Guglielma's followers came to the attention of the inquisition as early as 1284 and again in 1296, but it took nearly twenty years for them to be brought before an inquisition. The investigation began with the examination of Maifreda da Provano in April 1300; the formal trial began in July and ended only in December of that year, resulting in the condemnation of Andrea Saramita and Sister Maifredi as heretics. They were burned at the stake. A second nun, judged a relapsed heretic, was also burned at the stake, while others of Guglielma's followers were assessed "hefty fines" and were condemned to wearing "penitential crosses."
Brunate (Cuomo, Italy) |
But, 150 years later, a cycle of paintings devoted to Guglielma appeared in the church of San Andrea, in Brunate, a small village in the province of Cuomo, overlooking Lake Cuomo, some thirty miles northeast of Milan. Only one fresco remains there today, the image that Newman argues represents Guglielma and her two followers (above).
In the surviving records of the inquisition, several of those who were examined, including Andrea Saramita, the man who arrived in Milan with Guglielma and whom she claimed as her son, said that Guglielma was the daughter of the the king of Bohemia (or maybe his sister, at least according to the testimony of one person).
If these claims are correct, and some scholars think they could be, Guglielma was the daughter of Přemysl Otakar I, king of Bohemia, and his second wife, Constance of Hungary, a woman named Blažena Vilemína.
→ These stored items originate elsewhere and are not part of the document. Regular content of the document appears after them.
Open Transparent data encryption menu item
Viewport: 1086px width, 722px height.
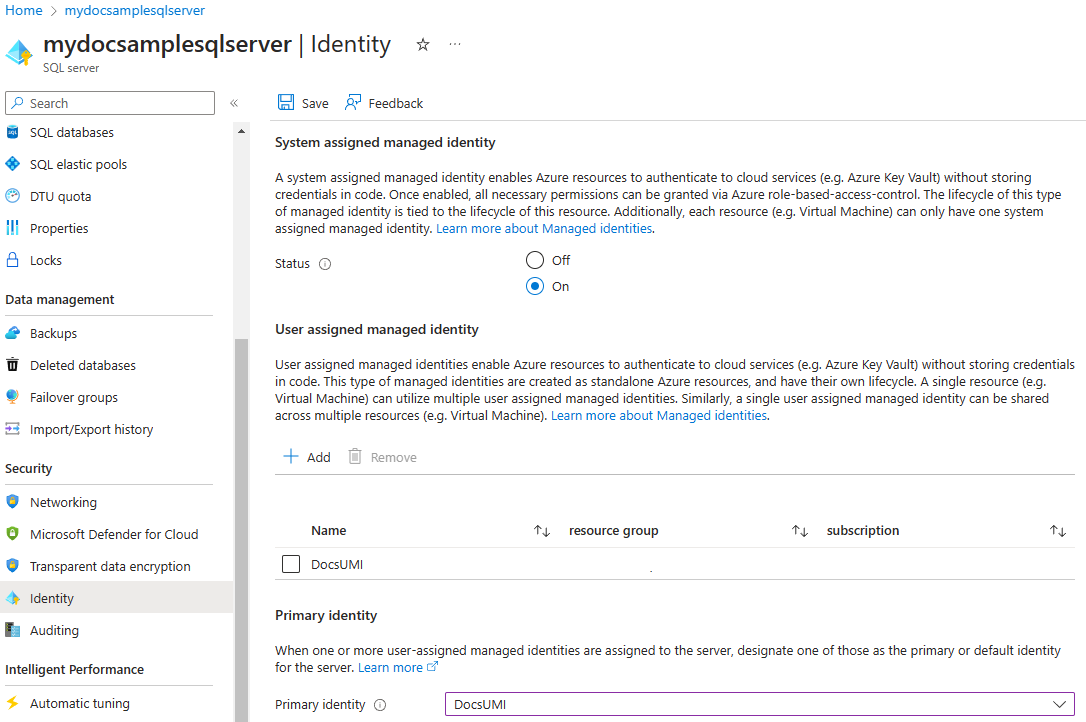pyautogui.click(x=109, y=566)
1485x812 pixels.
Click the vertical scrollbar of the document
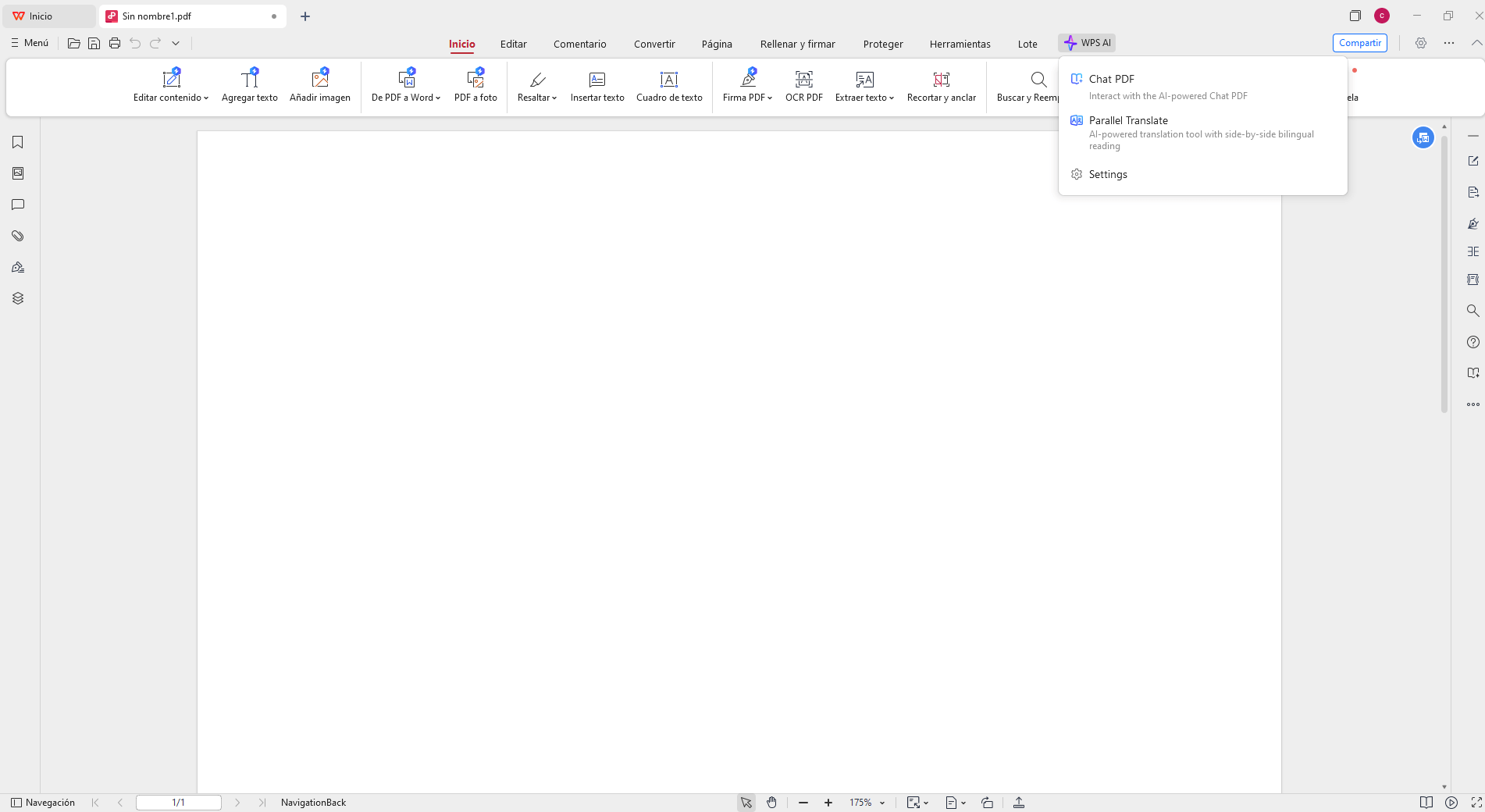1444,273
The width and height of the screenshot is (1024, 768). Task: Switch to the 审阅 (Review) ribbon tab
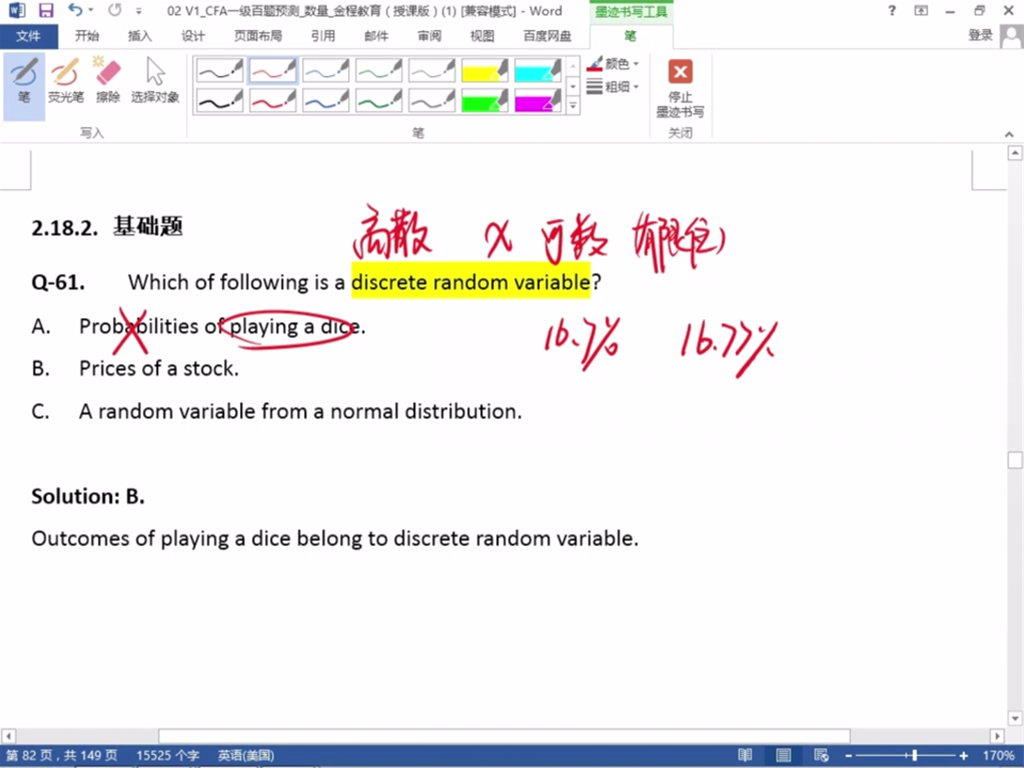pyautogui.click(x=429, y=36)
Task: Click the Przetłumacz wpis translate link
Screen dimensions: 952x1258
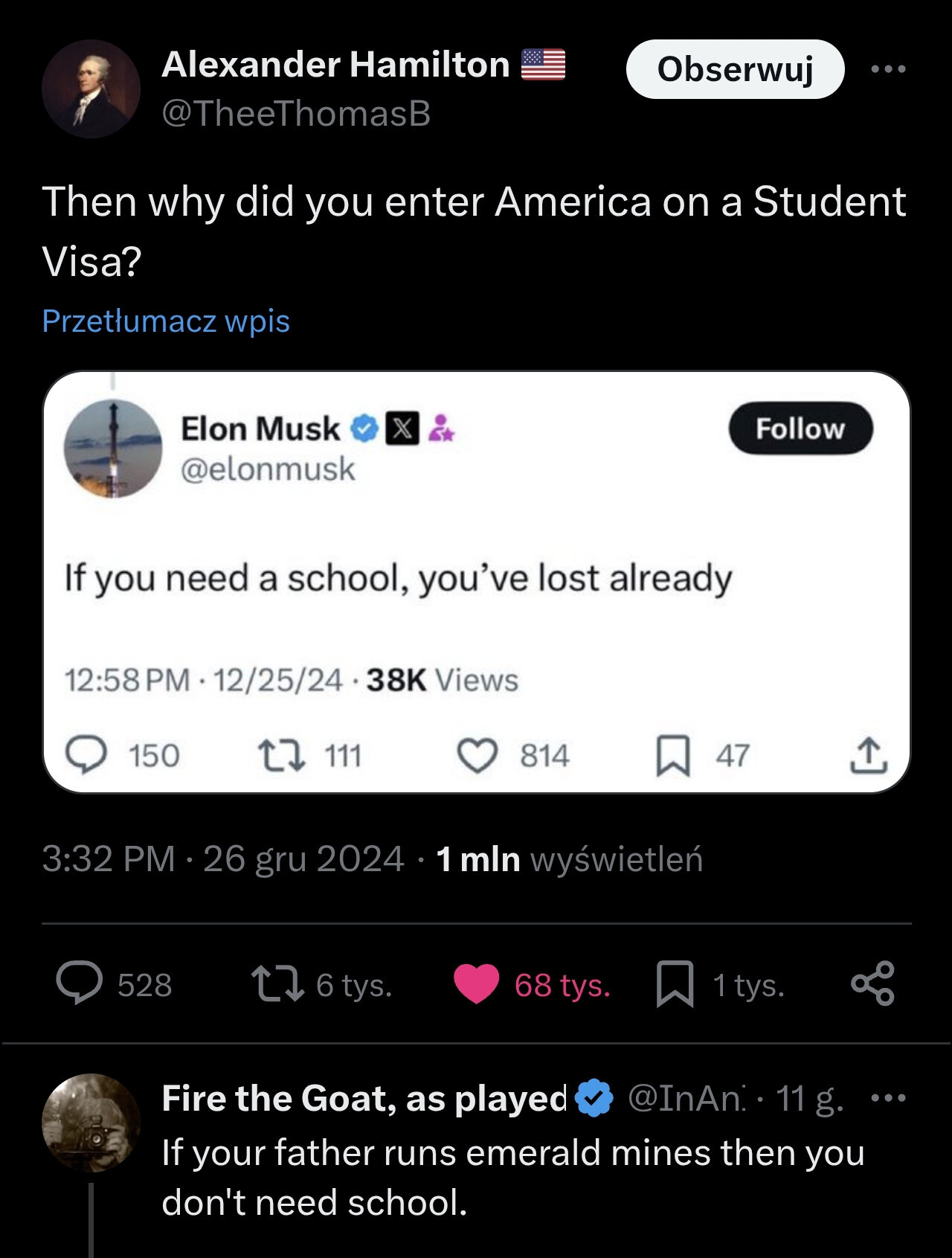Action: [166, 321]

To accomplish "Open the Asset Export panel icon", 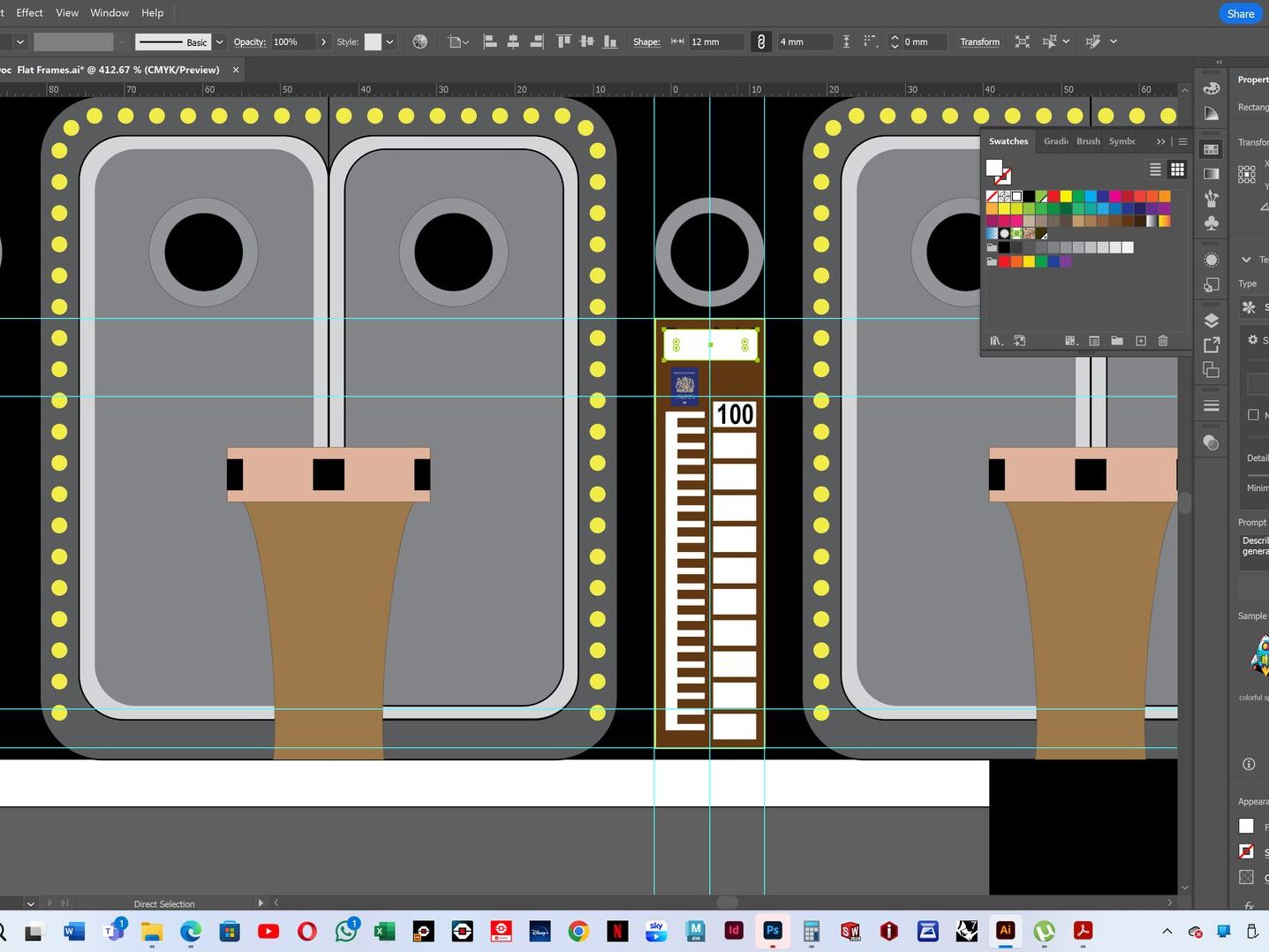I will [1212, 345].
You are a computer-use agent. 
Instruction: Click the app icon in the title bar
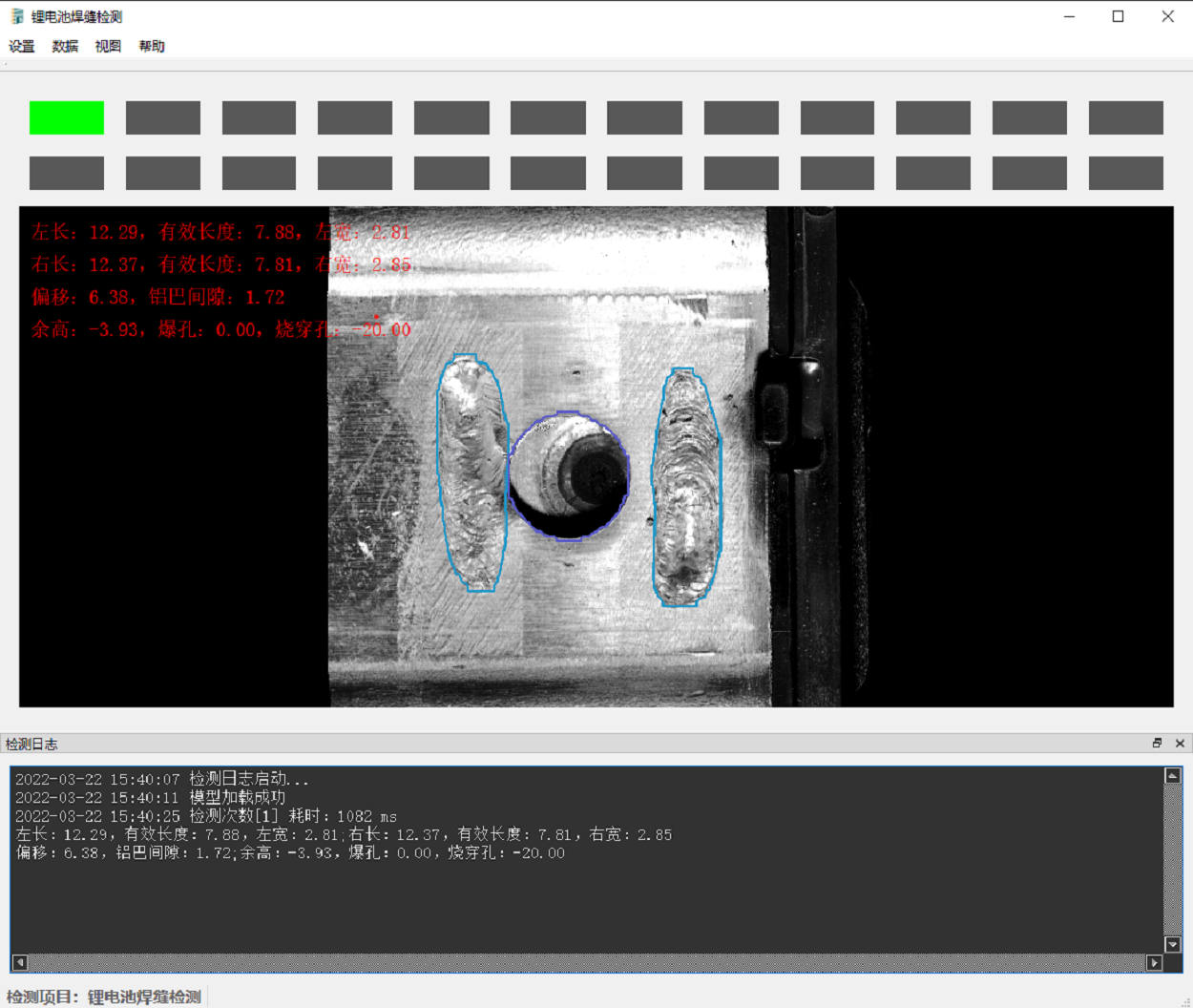16,16
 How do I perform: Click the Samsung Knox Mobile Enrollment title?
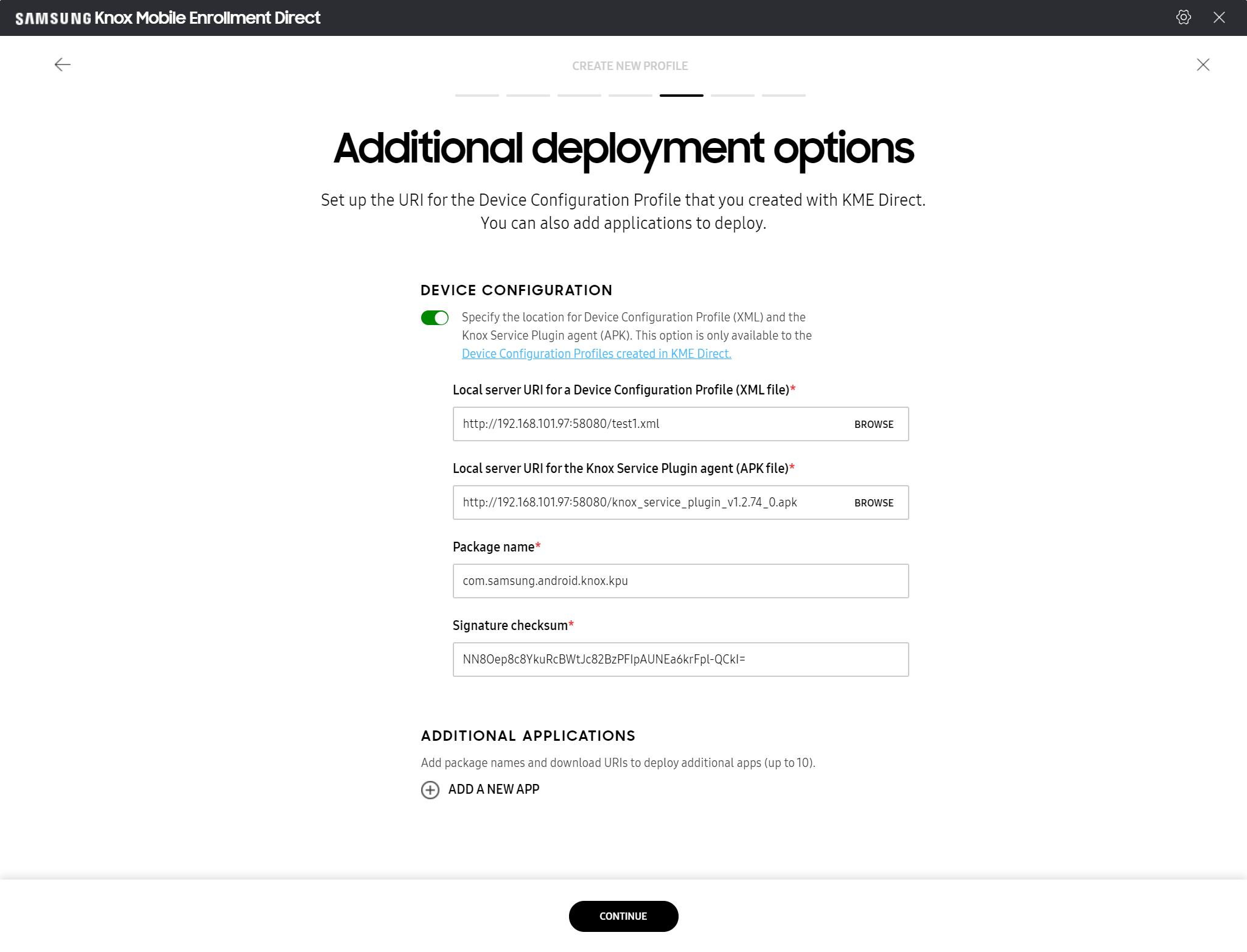[168, 18]
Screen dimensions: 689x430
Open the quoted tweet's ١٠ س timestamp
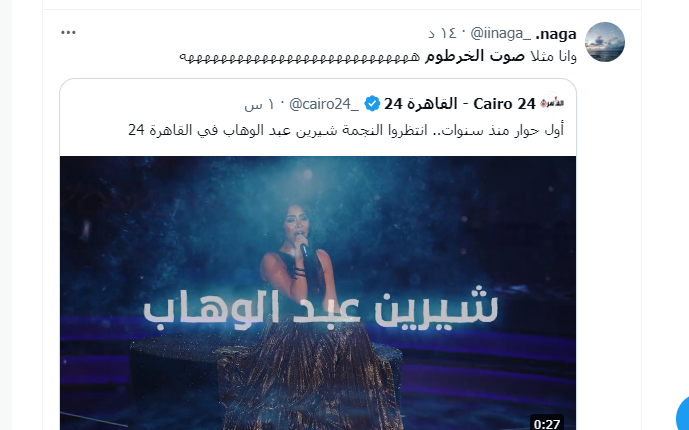pyautogui.click(x=259, y=105)
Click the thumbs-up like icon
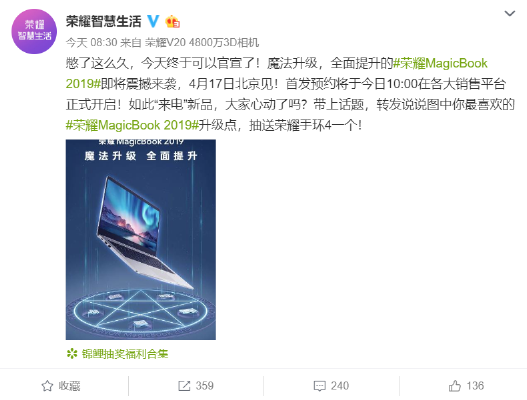This screenshot has height=400, width=527. (x=455, y=386)
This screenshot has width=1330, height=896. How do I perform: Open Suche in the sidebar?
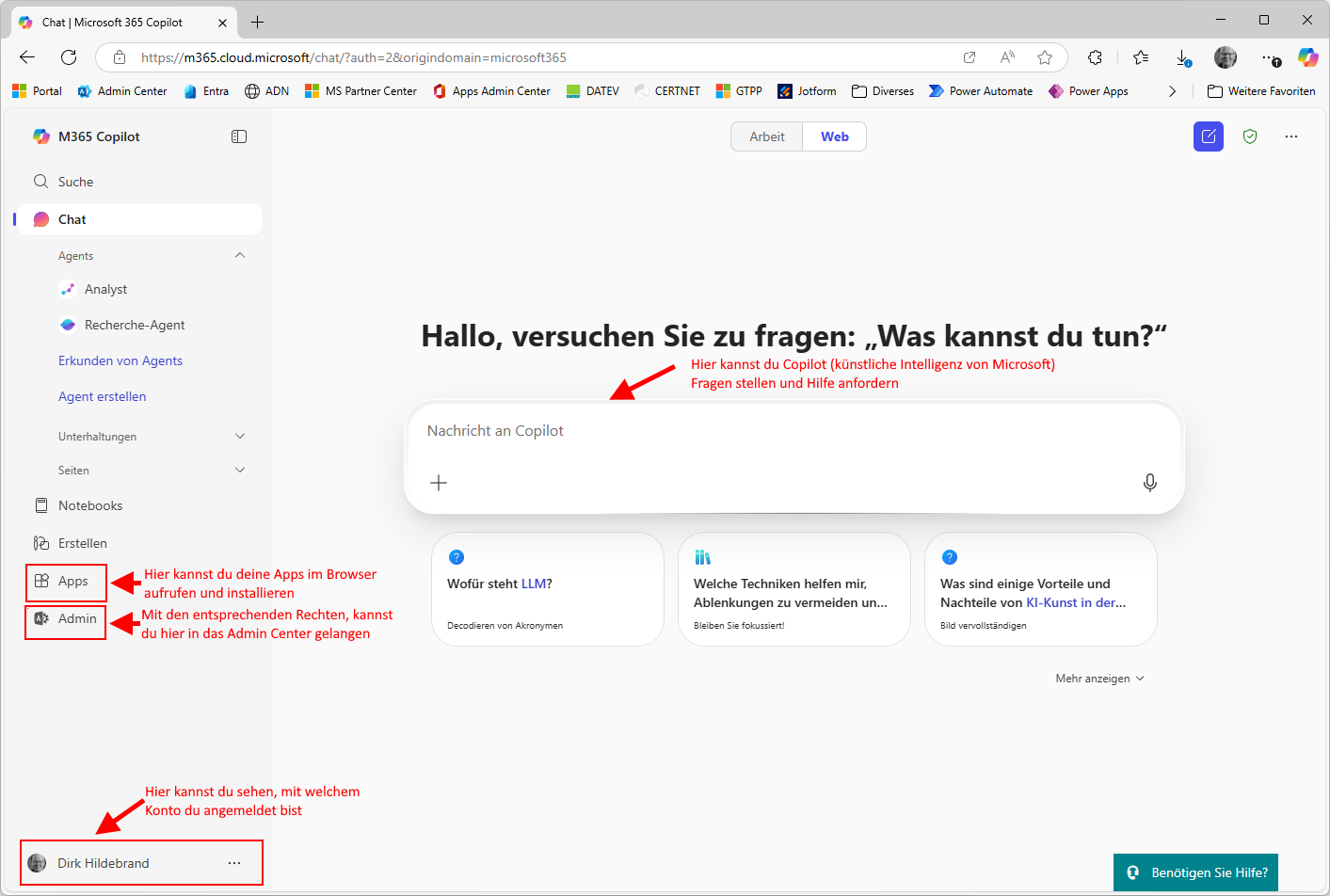click(75, 182)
If this surmise is correct, Guglielma would be the sister of Agnes of Bohemia (d. 1282), canonized 12 November 1989. Guglielma would also be a first cousin of Elizabeth of Hungary (d. 1231), canonized 25 May 1235, and a cousin to Elizabeth's niece, Margaret of Hungary (d. 1270), canonized 19 November 1943. She would also be related to Hedwig of Silesia (d. 1243), canonized in 1267--Hedwig was Elizabeth of Hungary's aunt, but I haven't quite worked through her relationship to Guglielma.
But there is no surviving evidence of Guglielma's birth. In Newman's words, "The only problem with this scenario is the absence of any corroborating Bohemian documents."
Despite all efforts to eradicate Guglielma, her story did not die. In 1425, a friar living in Ferrara wrote her vita, a saint's life. This work, filled with incredible and entirely made up detail, does not seem to have been widely read (only one manuscript copy survives), but the vita or some version of it somehow found its way to the Florentine writer Antonia Pulci, whose play on Guglielma's life, The Play of Saint Guglielma (Rappresentazione di Santa Guglielma), preserved and popularized the story of Guglielma.
The most complete and accessible (for English speakers) account of Guglielma of Milan is Barbara Newman's "The Heretic Saint: Guglielma of Bohemia, Milan, and Brunate" Church History 74, no. 1 (2005): 1-38. There is much to Guglielma's afterlife that I have not detailed here, including much about Sister Maifreda, a member of the Visconti family.
If you can read Italian, I recommend Luisa Muraro's Guglielma e Maifreda Storia di un’eresia femminista (3rd edition, Milan: Libreria delle donne), an ebook available in its entirety here.
For a view of the "wandering princess" motif in religious cults like the one that grew up around Guglielma, see Dávid Falvay's “'A Lady Wandering in a Faraway Land[:] The Central European Queen/Princess Motif in Italian Heretical Cults" Annual of Medieval Studies at Central European University Budapest, 8 (2002): 157-179 (available here).